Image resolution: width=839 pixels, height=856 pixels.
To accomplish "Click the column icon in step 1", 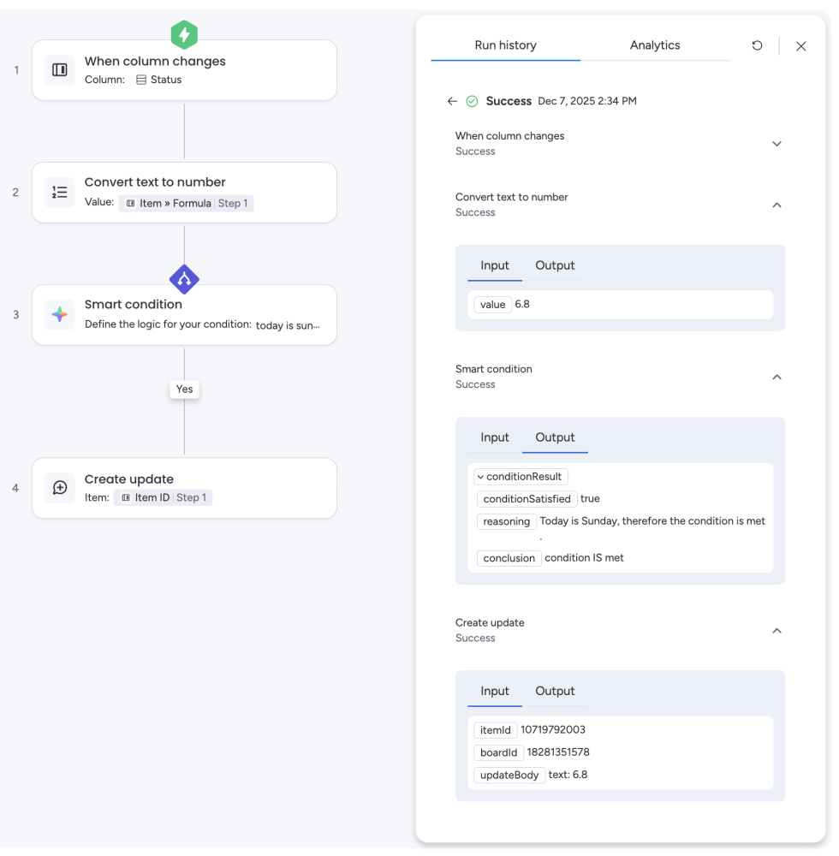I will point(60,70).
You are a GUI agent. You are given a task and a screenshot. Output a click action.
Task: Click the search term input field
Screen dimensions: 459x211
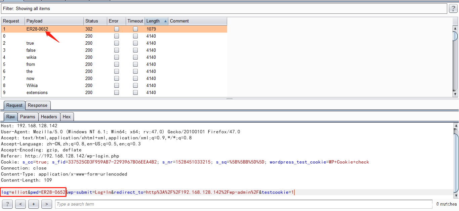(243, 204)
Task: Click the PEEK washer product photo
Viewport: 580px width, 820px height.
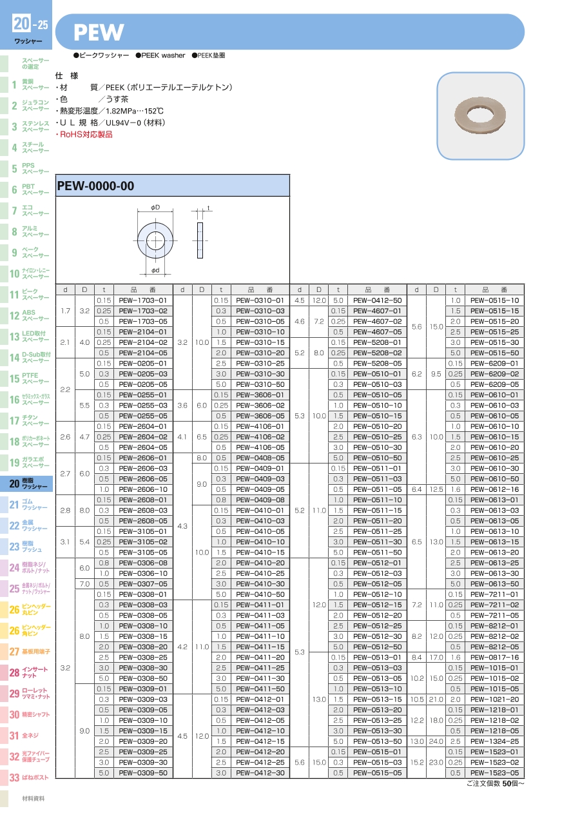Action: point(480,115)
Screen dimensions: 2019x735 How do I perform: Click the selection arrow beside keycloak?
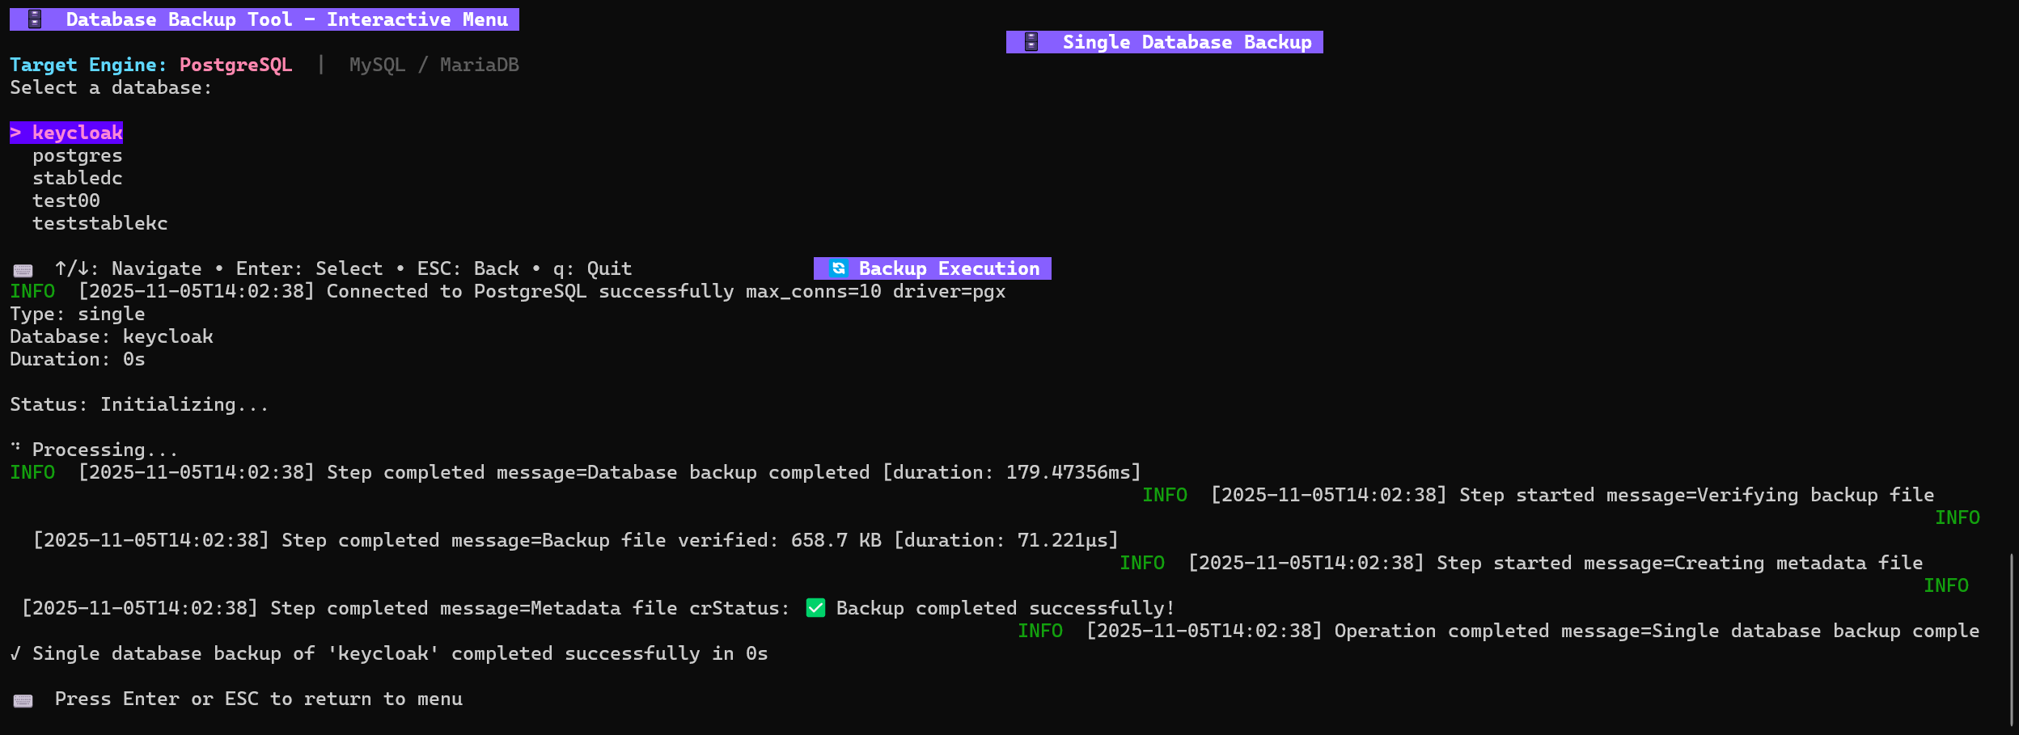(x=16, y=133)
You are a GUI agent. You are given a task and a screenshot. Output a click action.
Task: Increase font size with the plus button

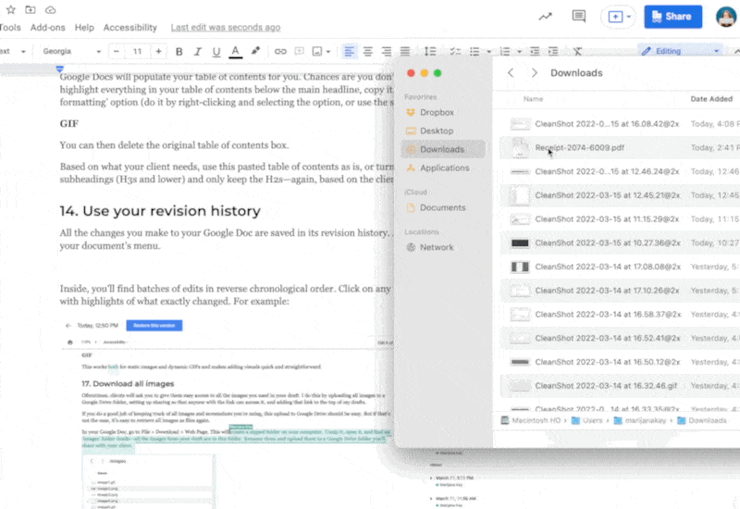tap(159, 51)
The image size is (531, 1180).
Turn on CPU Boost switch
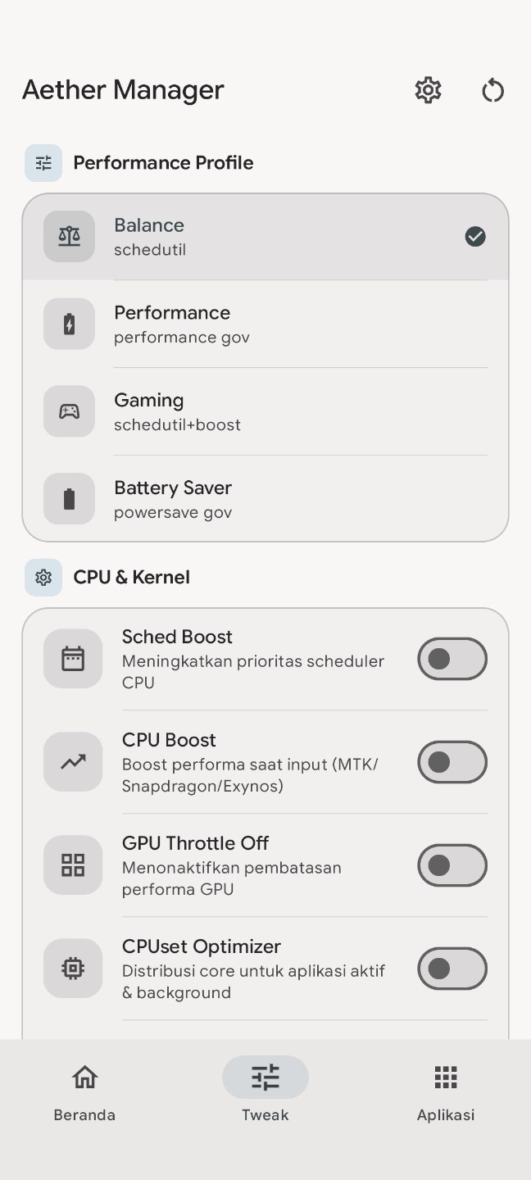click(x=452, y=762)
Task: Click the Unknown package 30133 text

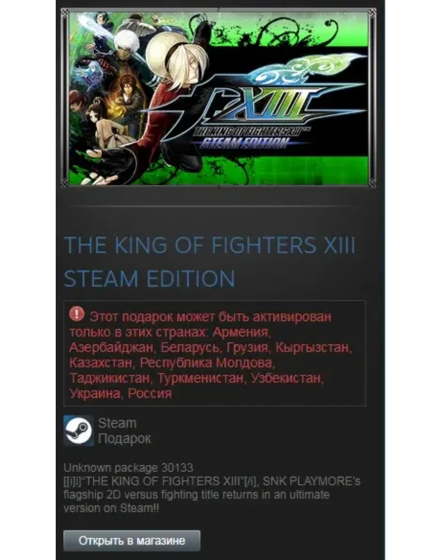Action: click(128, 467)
--*--
### [TASK BRIEF]
Working from the line with "Task: Increase font size with the plus button" to the last line of the material above, repeat each line exactly and leave out the pictures.

### [ANSWER TO THIS PROBLEM]
Task: Increase font size with the plus button

tap(159, 51)
The image size is (531, 1180).
Turn on CPU Boost switch
click(x=452, y=762)
Task: Click the Unknown package 30133 text

Action: click(128, 467)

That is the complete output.